A year ago I was newly pregnant and wanted to share it with the family. However, my older sister was also pregnant and wanted to share the news as well. So at thanksgiving we steared clear of hanging out with my family a lot so that she could enjoy the excitement of her new life growing inside. A lot of animosity had grown between us as I had been pregnant earlier in the fall, and she had been trying to get pregnant for some time but with no success. So when I ended up pregnant before her it caused a lot of anger between us and she had told me she just couldn't talk to me as it was too hard...fast forward about 4 weeks, I had a miscarriage and she just found out she was pregnant! So at thanksgiving she was ready to share the news as she was 17 weeks pregnant and very excited. I think I was about 5 weeks with my second pregnancy at thanksgiving, so I took the backseat and let her enjoy that time...
Between my miscarriage and her pregnancy lots of family disputes had happened and I was about as distant from my mom, dad, and both sisters as I had ever been.

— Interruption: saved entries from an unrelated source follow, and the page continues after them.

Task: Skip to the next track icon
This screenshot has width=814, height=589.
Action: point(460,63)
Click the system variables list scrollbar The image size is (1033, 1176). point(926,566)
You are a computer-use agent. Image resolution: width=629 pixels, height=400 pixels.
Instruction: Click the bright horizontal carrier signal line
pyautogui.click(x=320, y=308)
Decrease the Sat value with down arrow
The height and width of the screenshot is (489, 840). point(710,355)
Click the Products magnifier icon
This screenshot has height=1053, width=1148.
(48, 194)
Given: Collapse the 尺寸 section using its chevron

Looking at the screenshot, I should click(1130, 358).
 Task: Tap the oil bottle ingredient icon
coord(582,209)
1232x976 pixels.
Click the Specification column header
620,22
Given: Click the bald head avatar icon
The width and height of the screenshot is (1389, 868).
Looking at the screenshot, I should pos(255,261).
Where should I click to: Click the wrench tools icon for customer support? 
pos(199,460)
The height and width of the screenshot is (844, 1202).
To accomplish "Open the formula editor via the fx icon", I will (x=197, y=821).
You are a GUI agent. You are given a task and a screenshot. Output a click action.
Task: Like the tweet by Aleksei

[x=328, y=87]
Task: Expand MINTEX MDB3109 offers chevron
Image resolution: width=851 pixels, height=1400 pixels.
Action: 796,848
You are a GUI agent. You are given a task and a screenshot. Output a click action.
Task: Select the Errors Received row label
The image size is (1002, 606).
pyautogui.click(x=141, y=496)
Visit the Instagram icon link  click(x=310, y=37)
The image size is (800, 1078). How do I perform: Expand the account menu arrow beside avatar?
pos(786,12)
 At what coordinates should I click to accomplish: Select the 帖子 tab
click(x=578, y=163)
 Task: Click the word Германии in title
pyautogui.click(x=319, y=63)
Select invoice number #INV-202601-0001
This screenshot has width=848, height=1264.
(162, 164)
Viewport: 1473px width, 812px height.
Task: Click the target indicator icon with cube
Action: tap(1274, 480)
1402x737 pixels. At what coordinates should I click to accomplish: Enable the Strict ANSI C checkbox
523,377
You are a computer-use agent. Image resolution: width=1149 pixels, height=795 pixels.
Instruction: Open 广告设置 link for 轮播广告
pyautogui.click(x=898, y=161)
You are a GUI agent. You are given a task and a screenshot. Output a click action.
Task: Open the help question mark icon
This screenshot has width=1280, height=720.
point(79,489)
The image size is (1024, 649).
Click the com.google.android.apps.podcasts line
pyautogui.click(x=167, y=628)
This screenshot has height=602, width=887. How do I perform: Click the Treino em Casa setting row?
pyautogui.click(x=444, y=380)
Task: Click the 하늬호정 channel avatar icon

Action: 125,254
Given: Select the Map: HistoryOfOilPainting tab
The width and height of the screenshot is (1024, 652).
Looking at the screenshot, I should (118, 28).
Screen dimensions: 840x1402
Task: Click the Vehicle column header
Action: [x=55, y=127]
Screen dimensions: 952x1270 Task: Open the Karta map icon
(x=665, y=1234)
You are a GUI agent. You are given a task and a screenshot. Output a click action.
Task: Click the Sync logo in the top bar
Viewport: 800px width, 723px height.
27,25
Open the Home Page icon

Fast forward to today. Leslie's beautiful baby boy was born in April and is doing great. We all know how our story goes...however, the thing I have to be thankful for in all of this is how close my family has come through the last 4 months since Addie was born. Leslie and I talk atleast two to three times a week and my mom and I talk every day, usually multiple times a day. A year ago I was fearful of where my relationships with my family were headed, but the gracious God above new what He had in store for all of us. Little did we know.
So I am so excited for Thanksgiving this year. We have so much to be thankful for. Two beautiful babies, Corbett and Addie, and through those two new lives, I have restored relationships with my family. I am so thankful for both of my sisters and my parents. I don't think Zac and I could have made it through the last 4 months without their constant love and support. I will never forget the hug that my sister gave me when they came to visit us in the hopsital after Addie was born. It still makes me cry just thinking about it. It was if she was saying through her hug, I love you, the past is behind us and I am here with you and will be here with you through everything...God is so good.
This post may not make sence to you, but it does to me, and really this is what I needed this morning was to just get my thoughts out. I have so much to be thankful for. Zac and I have such a great family and they have just been so great over the last 4 months. We have so much to be thankful for this year.